Requirement: Counting the line with "Given: Expand paste" as the last one, copy out the lines of the data exactly from the first onward.

BEGIN Excerpted records

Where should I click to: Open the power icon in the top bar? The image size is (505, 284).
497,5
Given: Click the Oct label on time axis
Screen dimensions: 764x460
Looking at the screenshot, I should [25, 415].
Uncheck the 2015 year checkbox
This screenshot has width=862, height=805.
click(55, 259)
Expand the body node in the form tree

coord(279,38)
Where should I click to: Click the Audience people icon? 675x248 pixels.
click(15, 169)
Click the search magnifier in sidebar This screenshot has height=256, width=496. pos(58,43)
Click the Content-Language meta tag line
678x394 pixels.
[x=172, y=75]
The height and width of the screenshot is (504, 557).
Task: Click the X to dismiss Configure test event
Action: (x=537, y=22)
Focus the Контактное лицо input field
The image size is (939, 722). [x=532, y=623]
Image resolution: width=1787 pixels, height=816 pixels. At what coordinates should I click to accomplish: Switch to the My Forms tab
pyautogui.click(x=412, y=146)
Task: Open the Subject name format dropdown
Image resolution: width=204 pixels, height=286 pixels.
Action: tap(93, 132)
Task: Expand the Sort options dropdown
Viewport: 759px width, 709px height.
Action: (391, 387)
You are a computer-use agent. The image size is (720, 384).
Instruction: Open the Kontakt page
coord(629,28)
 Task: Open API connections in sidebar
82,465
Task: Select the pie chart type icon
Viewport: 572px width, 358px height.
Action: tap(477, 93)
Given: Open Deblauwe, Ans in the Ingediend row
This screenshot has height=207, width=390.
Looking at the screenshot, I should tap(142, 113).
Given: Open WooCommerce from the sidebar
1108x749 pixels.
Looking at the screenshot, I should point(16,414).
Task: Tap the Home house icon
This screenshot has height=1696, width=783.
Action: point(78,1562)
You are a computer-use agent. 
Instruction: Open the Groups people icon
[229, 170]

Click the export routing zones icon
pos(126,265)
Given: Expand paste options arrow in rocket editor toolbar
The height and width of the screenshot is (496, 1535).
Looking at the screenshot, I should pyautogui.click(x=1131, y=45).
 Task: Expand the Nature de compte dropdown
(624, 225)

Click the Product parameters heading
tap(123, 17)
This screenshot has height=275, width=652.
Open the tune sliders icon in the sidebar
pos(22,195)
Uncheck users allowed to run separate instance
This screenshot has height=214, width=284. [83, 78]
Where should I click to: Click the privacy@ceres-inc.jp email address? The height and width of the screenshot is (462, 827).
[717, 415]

END Excerpted records

Task answer:
Where should I click to: Open the power icon in the top bar? The image size is (505, 284).
497,5
Given: Click the Oct label on time axis
Screen dimensions: 764x460
Looking at the screenshot, I should [25, 415].
Uncheck the 2015 year checkbox
This screenshot has width=862, height=805.
click(55, 259)
Expand the body node in the form tree

coord(279,38)
Where should I click to: Click the Audience people icon? 675x248 pixels.
click(15, 169)
Click the search magnifier in sidebar This screenshot has height=256, width=496. pos(58,43)
Click the Content-Language meta tag line
678x394 pixels.
[x=172, y=75]
The height and width of the screenshot is (504, 557).
Task: Click the X to dismiss Configure test event
Action: (x=537, y=22)
Focus the Контактное лицо input field
The image size is (939, 722). [x=532, y=623]
Image resolution: width=1787 pixels, height=816 pixels. At what coordinates should I click to accomplish: Switch to the My Forms tab
pyautogui.click(x=412, y=146)
Task: Open the Subject name format dropdown
Image resolution: width=204 pixels, height=286 pixels.
Action: tap(93, 132)
Task: Expand the Sort options dropdown
Viewport: 759px width, 709px height.
Action: (391, 387)
You are a computer-use agent. The image size is (720, 384).
Instruction: Open the Kontakt page
coord(629,28)
 Task: Open API connections in sidebar
82,465
Task: Select the pie chart type icon
Viewport: 572px width, 358px height.
Action: tap(477, 93)
Given: Open Deblauwe, Ans in the Ingediend row
This screenshot has height=207, width=390.
Looking at the screenshot, I should tap(142, 113).
Given: Open WooCommerce from the sidebar
1108x749 pixels.
Looking at the screenshot, I should point(16,414).
Task: Tap the Home house icon
This screenshot has height=1696, width=783.
Action: point(78,1562)
You are a computer-use agent. 
Instruction: Open the Groups people icon
[229, 170]

Click the export routing zones icon
pos(126,265)
Given: Expand paste options arrow in rocket editor toolbar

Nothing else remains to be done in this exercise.